··· Page text ···

Table 1. Comparison of general information between patients with IBD and HCs.

Table 2

Table 2. Comparison between CD and UC subtypes: demographic, clinical, and psychometric profiles.

Comparison of differences in brain white matter between patients with IBD and healthy controls Compared with HCs, patients with IBD presented decreased MD values in the right corticospinal tract, body of the corpus callosum, posterior limb of the internal capsule, and anterior and posterior corona radiata (p < 0.01 FWE corrected); decreased AD values in the right corticospinal tract (Figure 1); and decreased RD values in the genu and splenium of the corpus callosum, bilateral corticospinal tracts, and left cingulum bundle (p < 0.05). No significant group differences in AD were observed (p > 0.05) (Table 3).

Figure 1

Figure 1. Altered white matter in patients with IBD compared with HCs. The blue-cyan scale represents negative significance, where color saturation scales with 1 − p values (deeper blues reflect 1 − p → 1, demonstrating higher confidence in decreased diffusion metrics after FWE correction). (A) MD. (B) AD. bcc, body of corpus callosum; acr, anterior corona radiata; cst, corticospinal tract; pcr, posterior corona radiata; FWE, family-wise error.

··· Entries supplied ···

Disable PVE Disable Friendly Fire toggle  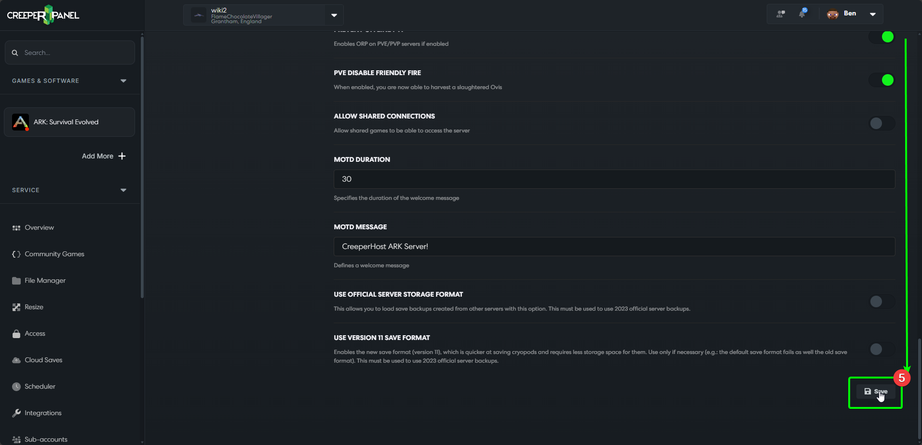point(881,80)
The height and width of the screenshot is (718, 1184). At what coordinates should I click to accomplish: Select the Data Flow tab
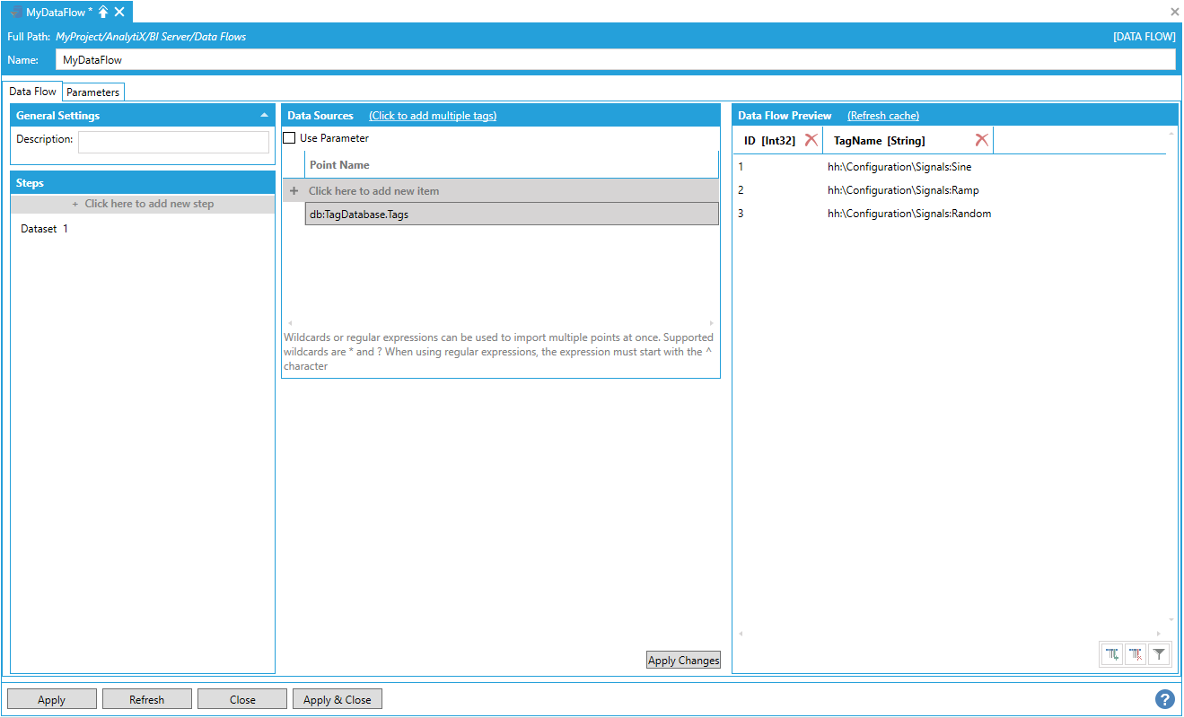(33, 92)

···
··· Entries supplied ···

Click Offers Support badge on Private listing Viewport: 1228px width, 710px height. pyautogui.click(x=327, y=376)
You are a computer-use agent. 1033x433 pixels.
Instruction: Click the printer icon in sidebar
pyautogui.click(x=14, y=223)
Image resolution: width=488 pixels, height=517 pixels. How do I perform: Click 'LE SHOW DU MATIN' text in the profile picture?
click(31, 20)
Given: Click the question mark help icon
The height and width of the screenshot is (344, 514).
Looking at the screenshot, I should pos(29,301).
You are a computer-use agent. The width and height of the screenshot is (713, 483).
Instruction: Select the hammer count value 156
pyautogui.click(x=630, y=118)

···
··· Entries supplied ···

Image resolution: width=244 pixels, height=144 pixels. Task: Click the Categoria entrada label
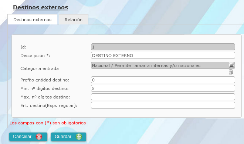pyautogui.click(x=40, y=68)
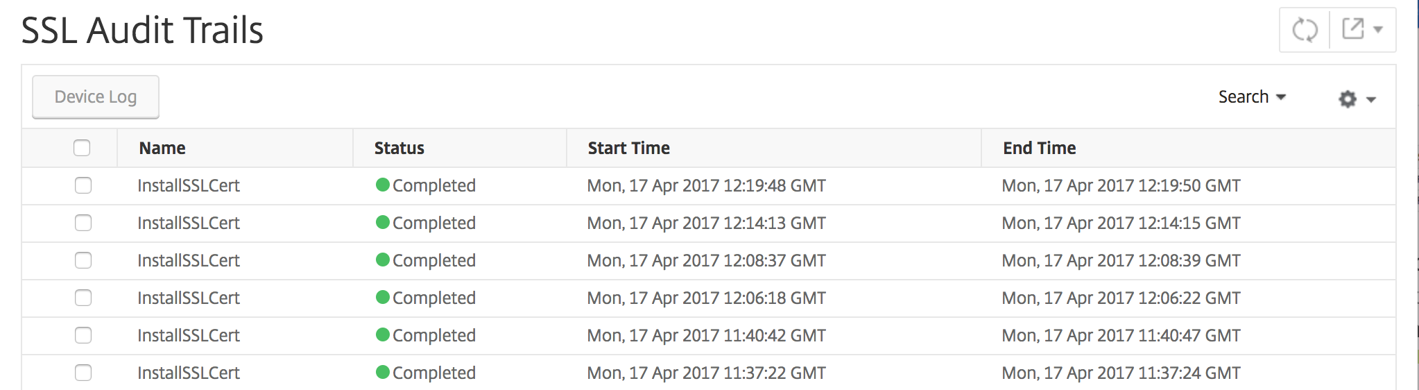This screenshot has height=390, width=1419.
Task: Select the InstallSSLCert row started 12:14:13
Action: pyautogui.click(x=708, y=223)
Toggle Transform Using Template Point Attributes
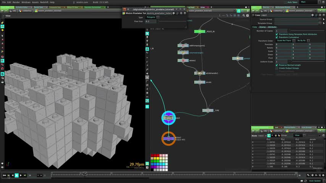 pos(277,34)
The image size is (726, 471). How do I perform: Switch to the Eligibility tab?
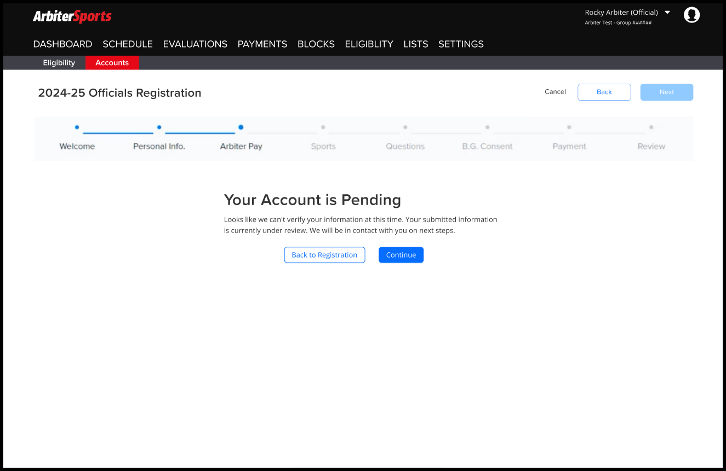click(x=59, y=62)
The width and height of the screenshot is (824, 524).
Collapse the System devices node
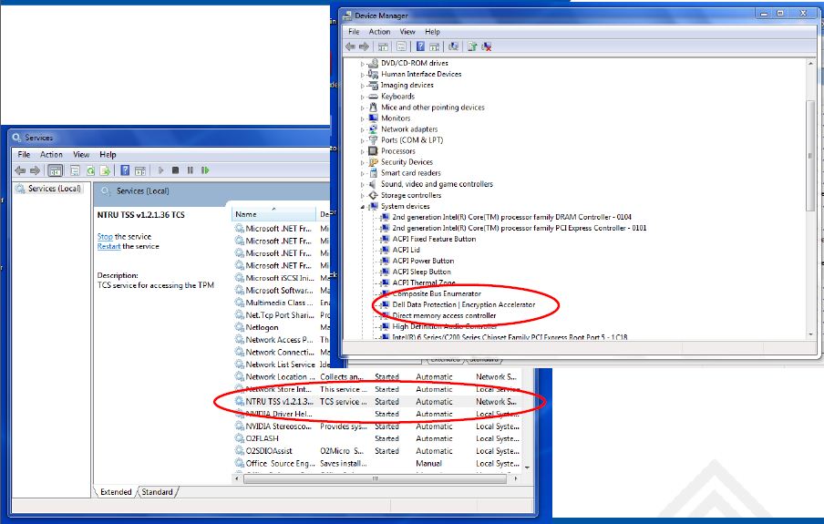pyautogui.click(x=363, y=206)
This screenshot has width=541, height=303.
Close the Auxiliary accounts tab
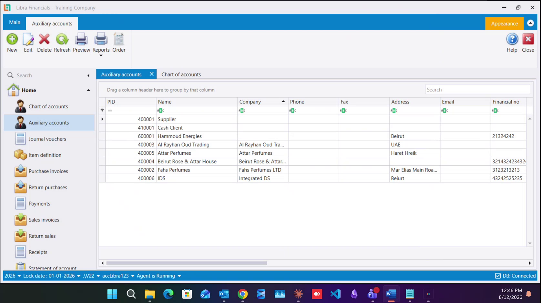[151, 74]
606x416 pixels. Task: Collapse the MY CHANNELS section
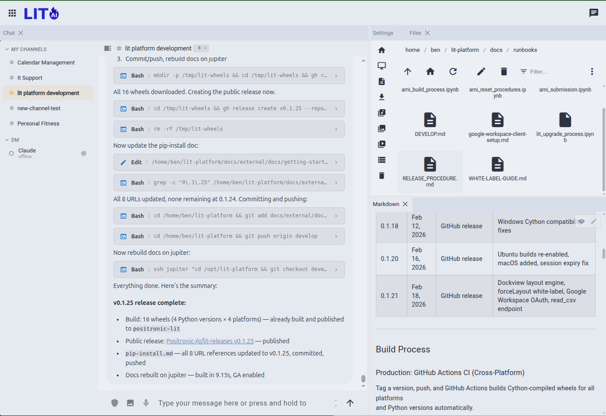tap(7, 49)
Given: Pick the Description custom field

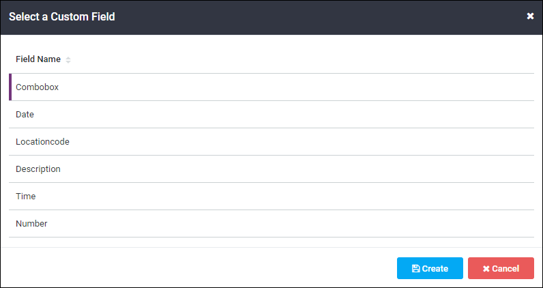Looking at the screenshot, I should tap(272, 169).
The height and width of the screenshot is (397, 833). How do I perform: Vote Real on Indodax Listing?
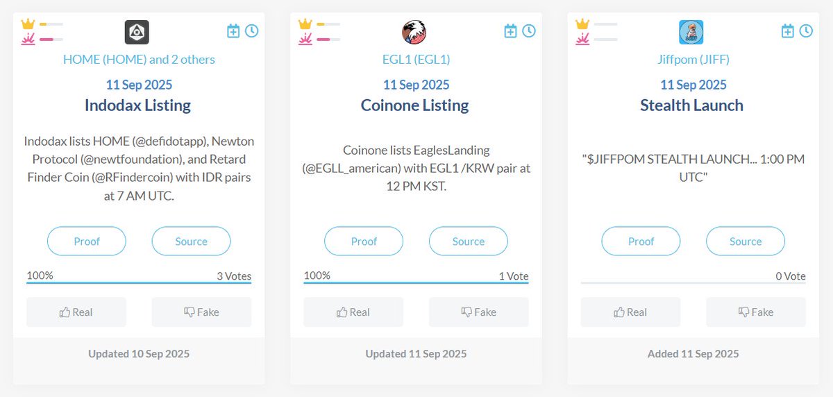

···

• _Apply what you read_
1. List every abbreviation that the Figure 1 caption in the text on white matter in IBD spells out after the panel labels, together with its meaning.
2. In the text on white matter in IBD, which regions showed decreased RD values in patients with IBD compared with healthy controls?
3. From the text on white matter in IBD, return the passage that begins with "Table 1. Comparison" and ends with "and psychometric profiles.".

• _Answers provided_
1.
bcc, body of corpus callosum
acr, anterior corona radiata
cst, corticospinal tract
pcr, posterior corona radiata
FWE, family-wise error

2. The genu and splenium of the corpus callosum, the bilateral corticospinal tracts, and the left cingulum bundle.

3.
Table 1. Comparison of general information between patients with IBD and HCs.

Table 2

Table 2. Comparison between CD and UC subtypes: demographic, clinical, and psychometric profiles.